22.    Share-Based Awards in Substitution for Awards Granted by Another Company. Notwithstanding anything in this Plan to the contrary:

(a)    Awards may be granted under this Plan in substitution for or in conversion of, or in connection with an assumption of, stock options, stock appreciation rights, restricted stock, restricted stock units or other share or share-based awards held by awardees of an entity engaging in a corporate acquisition or merger transaction with the Company or any Subsidiary. Any conversion, substitution or assumption will be effective as of the close of the merger or acquisition, and, to the extent applicable, will be conducted in a manner that complies with Section 409A of the Code. The awards so granted may reflect the original terms of the awards being assumed or substituted or converted for and need not comply with other specific terms of this Plan, and may account for Common Stock substituted for the securities covered by the original awards and the number of shares subject to the original awards, as well as any exercise or purchase prices applicable to the original awards, adjusted to account for differences in stock prices in connection with the transaction.

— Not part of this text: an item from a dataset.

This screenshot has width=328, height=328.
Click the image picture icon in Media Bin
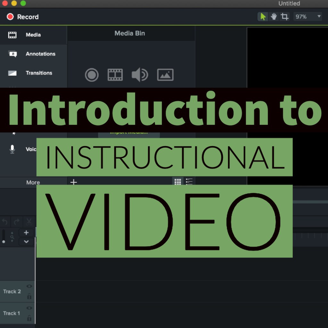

(b)    In the event that a company acquired by the Company or any Subsidiary or with which the Company or any Subsidiary merges has shares available under a pre-existing plan previously approved by stockholders and not adopted in contemplation of such acquisition or merger, the shares available for grant pursuant to the terms of such plan (as adjusted, to the extent appropriate, to reflect such acquisition or merger) may be used for awards made after such acquisition or merger under this Plan; provided, however, that awards using such available shares may not be made after the date awards or grants could have been made under the terms of the pre-existing plan absent the acquisition or merger, and may only be made to individuals who were not employees or directors of the Company or any Subsidiary prior to such acquisition or merger.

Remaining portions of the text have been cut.